We have to be consistent, we have to have a system where we 
continue to invest, on an annual basis, on the system, research 
and development, coming up with vaccines and protocols so the 
next time--this will happen again--that we don't have to 
scramble and figure out where we get the test kits, the masks, 
so on and so forth.
    Dr. Gerberding. So I will say two things. One is BARDA is 
good value for Americans, and the work that BARDA has done to 
push the envelope on counter-measure development is something 
that I hope the committee is aware of and knows about, because 
that is clearly a National asset.
    The second piece is an ask that is included in the CSIS 
report, and that is that our Government needs to contribute to 
something called CEPI, which is the Coalition for Epidemic 
Preparedness Innovation. That is a global effort. It includes 
companies, countries, nonprofits, Gates, Wellcome Trust, et 
cetera, who are saying we know some of the bad things like SARS 
and MERS that may come back. Let's get those vaccines across 
the finish line, or at least into the freezer, so that if the 
problem comes back, we have got something we can pull out and 
test very quickly.
    Mr. Correa. So here in this committee----
    Dr. Gerberding. That is an investment that----
    Mr. Correa [continuing]. You are saying that we have had 
those challenges, we haven't come up with the vaccines, and yet 
we know they will be back.
    Dr. Gerberding. I think we need to expect they will be 
back. I hope they don't come back, but they may. Shame on us if 
we have another situation where we got started on something and 
we didn't bring it across the finish line.
    Mr. Correa. Thank you.
    Chairman Thompson. Well, thank you. Let me thank the 
witnesses again. There is no question about what you brought to 
the committee today. That information will be vital toward 
ultimate solutions. Some of it, obviously, is investment over 
the long haul, with respect to detection and others.

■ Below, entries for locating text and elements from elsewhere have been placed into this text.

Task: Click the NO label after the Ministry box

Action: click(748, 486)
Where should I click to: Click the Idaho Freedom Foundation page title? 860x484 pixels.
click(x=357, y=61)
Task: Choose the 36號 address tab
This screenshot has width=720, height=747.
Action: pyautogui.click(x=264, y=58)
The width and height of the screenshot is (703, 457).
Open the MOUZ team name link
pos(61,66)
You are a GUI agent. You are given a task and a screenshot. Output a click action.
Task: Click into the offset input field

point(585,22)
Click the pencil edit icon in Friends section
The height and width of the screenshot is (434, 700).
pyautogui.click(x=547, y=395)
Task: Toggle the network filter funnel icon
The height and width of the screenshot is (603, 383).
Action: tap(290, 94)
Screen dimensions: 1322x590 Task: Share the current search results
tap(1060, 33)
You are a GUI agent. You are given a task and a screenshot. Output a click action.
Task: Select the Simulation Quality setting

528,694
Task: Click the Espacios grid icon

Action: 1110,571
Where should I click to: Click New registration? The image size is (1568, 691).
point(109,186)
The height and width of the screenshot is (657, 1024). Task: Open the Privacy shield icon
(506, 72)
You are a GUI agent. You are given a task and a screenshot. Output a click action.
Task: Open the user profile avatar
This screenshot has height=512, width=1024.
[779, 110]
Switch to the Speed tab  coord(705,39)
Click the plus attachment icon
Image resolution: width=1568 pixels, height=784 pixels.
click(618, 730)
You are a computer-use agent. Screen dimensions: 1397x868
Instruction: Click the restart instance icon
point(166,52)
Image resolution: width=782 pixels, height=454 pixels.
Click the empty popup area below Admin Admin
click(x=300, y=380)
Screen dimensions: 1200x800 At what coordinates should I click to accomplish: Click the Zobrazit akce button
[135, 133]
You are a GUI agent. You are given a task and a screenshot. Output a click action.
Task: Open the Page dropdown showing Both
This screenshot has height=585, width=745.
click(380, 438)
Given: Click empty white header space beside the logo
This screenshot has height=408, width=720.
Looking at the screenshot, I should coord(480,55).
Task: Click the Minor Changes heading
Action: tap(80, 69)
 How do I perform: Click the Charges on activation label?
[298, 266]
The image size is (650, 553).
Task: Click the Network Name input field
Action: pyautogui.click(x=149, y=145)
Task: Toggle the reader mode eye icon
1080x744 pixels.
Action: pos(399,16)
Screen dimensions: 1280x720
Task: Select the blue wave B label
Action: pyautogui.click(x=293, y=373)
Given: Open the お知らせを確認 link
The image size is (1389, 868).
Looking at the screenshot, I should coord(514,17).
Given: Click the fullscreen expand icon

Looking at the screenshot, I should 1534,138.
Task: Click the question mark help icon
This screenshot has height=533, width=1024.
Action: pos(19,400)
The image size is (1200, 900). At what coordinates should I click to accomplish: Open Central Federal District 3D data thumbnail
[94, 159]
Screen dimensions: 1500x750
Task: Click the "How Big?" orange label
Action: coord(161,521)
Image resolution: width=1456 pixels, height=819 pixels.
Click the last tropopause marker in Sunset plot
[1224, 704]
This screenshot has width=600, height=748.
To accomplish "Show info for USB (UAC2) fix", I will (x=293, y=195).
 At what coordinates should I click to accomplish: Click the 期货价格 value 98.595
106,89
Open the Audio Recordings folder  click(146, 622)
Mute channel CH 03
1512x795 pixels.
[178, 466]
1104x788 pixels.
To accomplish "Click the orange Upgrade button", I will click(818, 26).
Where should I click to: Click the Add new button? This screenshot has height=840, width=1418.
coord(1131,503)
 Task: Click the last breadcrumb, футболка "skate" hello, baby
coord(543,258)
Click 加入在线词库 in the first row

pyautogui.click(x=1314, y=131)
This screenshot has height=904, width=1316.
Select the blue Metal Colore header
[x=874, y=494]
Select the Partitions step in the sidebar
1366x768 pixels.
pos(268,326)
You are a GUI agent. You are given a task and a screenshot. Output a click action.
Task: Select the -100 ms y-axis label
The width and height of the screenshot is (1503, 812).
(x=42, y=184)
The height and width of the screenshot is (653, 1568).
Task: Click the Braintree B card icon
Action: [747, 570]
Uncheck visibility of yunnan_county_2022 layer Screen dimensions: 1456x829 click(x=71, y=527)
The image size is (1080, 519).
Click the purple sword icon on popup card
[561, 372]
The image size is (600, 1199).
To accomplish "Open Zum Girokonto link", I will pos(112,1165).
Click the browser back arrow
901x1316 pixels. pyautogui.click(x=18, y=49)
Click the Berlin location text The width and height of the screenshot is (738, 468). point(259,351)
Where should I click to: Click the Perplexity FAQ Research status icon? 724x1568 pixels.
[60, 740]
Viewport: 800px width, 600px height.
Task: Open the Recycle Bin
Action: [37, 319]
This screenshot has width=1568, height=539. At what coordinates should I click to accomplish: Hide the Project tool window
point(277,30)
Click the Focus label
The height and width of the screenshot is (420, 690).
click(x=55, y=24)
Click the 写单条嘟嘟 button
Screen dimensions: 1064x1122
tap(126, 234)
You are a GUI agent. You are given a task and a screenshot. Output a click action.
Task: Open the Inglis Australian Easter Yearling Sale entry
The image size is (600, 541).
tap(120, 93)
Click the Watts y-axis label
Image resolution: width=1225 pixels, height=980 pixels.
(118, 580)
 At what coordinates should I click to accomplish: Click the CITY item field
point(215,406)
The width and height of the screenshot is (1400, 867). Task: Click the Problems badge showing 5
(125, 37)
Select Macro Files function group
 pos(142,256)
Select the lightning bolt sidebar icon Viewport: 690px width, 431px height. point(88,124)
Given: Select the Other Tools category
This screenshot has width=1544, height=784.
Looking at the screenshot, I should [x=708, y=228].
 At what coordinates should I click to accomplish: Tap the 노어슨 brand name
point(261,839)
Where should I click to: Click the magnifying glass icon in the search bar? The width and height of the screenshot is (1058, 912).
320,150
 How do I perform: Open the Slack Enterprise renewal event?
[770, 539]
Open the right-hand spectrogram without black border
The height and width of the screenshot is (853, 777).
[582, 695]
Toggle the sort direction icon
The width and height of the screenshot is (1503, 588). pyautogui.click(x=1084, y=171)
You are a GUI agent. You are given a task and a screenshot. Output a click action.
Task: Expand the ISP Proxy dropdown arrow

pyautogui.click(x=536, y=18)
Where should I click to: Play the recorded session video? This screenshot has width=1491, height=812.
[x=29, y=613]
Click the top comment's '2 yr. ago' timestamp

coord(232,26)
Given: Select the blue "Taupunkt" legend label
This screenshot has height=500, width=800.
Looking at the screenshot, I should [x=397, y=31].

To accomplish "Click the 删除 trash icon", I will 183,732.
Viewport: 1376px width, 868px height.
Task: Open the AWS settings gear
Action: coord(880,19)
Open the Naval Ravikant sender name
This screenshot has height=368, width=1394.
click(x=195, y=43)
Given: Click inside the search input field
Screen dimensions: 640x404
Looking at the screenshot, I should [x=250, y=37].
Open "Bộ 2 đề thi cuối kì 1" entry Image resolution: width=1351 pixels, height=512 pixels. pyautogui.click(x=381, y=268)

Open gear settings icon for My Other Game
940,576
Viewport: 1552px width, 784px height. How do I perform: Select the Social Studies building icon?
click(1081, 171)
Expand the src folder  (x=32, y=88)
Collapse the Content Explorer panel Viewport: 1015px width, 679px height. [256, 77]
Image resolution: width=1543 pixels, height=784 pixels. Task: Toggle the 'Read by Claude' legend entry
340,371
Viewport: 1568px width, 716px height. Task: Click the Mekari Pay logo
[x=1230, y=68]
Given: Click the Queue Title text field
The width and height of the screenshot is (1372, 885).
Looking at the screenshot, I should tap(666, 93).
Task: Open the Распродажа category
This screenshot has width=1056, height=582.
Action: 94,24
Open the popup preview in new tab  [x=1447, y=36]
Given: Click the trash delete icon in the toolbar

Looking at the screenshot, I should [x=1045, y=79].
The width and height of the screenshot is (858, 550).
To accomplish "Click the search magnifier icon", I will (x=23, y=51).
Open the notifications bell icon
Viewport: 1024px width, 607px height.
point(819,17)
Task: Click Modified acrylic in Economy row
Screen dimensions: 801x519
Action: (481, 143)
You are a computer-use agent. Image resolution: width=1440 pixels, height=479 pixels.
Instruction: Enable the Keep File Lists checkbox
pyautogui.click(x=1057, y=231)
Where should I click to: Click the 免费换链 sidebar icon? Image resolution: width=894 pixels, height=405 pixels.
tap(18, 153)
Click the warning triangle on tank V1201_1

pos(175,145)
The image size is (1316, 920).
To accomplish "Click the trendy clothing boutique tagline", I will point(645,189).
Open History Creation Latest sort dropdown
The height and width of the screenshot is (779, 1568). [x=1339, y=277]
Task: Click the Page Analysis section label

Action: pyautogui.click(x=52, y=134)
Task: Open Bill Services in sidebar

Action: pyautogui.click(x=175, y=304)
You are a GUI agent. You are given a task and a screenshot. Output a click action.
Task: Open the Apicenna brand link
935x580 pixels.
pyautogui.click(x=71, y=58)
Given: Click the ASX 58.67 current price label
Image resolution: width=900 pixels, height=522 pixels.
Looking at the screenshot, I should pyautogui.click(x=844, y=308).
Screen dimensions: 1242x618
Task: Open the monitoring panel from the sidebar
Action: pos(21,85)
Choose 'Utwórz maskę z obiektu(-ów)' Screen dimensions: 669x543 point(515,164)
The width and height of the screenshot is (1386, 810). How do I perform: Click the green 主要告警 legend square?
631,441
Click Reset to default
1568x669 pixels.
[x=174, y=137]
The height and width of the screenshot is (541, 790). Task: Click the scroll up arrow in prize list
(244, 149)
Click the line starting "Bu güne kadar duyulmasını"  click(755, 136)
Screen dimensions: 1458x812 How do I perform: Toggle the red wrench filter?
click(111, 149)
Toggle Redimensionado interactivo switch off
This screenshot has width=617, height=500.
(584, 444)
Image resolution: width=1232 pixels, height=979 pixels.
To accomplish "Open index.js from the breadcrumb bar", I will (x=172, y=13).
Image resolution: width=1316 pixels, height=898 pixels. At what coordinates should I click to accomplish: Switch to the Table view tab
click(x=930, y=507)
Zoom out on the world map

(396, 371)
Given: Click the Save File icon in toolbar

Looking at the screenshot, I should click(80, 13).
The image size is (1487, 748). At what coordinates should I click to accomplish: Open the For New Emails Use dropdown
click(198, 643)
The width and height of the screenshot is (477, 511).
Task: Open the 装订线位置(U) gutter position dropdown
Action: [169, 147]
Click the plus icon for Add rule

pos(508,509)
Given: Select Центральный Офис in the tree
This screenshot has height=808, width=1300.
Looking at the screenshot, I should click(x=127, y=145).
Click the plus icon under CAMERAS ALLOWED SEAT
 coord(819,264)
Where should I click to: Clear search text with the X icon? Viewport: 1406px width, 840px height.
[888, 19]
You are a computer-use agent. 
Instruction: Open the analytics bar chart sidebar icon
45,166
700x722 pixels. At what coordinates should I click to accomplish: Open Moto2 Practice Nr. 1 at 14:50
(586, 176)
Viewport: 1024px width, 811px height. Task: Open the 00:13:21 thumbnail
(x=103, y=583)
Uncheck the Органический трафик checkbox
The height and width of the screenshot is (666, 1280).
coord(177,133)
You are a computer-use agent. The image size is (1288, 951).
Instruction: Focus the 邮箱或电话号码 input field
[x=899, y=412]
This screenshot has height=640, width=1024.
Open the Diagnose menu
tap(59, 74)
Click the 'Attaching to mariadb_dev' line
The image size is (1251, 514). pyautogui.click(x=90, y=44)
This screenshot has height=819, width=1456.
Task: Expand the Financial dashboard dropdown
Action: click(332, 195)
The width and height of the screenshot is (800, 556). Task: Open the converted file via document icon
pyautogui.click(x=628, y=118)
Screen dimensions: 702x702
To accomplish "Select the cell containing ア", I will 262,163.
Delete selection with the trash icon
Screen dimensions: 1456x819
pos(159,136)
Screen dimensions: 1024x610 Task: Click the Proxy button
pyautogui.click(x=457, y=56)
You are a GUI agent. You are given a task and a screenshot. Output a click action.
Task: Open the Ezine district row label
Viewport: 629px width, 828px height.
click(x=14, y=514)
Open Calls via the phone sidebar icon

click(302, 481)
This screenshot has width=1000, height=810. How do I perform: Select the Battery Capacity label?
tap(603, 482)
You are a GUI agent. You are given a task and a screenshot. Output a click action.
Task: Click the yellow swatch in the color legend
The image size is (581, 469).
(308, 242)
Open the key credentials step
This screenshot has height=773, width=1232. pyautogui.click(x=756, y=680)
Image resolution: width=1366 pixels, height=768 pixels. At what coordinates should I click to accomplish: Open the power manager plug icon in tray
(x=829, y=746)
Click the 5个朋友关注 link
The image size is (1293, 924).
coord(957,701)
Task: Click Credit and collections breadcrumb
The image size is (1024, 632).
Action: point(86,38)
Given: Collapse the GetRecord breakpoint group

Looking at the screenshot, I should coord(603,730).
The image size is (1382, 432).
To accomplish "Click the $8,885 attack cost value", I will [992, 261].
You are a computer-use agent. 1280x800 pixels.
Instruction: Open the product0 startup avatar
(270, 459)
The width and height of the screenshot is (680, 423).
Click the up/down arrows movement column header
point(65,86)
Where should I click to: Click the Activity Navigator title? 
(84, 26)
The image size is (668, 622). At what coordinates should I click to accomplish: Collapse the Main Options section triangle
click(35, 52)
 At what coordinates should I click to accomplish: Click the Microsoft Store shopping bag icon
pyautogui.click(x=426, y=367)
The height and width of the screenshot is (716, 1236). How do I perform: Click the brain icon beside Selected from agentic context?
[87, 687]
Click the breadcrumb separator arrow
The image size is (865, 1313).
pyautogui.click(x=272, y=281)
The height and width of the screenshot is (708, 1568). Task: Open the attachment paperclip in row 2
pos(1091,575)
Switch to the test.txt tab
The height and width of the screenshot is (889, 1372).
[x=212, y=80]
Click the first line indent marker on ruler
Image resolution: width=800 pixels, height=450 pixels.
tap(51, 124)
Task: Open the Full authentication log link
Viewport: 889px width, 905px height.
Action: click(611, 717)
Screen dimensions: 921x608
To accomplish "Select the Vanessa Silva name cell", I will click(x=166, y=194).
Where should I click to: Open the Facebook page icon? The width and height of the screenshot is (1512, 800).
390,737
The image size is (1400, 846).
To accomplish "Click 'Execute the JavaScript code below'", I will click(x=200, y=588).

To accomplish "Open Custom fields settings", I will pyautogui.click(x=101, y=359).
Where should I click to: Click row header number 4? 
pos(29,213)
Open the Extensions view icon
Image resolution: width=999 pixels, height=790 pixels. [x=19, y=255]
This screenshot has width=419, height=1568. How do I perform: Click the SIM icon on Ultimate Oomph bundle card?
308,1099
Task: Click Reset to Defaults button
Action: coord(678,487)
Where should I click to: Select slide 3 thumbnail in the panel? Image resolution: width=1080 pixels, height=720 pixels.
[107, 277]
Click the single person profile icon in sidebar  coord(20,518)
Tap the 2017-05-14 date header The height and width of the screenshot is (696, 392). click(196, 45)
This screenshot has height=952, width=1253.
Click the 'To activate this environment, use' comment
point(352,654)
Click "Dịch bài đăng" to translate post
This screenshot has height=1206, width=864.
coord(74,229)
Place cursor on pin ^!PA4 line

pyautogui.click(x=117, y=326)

    But I do want to, just for the record, highlight the fact 
that we should be providing the public the best information we 
have. It is not a political issue, it is a health issue. We 
want to look at it in that respect. So words do matter when 
politicians get in it. So I caution everyone to govern 
themselves accordingly as we work through this.
    But in the interim, I want to again thank you for an 
absolute excellent sharing of information for the committee.
    I would like to also say that the Members of the committee 
may have additional questions for the witnesses, and we ask you 
to respond expeditiously in writing to those questions.
    Without objection, the committee shall be kept open, the 
record will be kept open for 10 days. Hearing no further 
business, the committee stands adjourned.
    [Whereupon, at 12:04 p.m., the committee was adjourned.]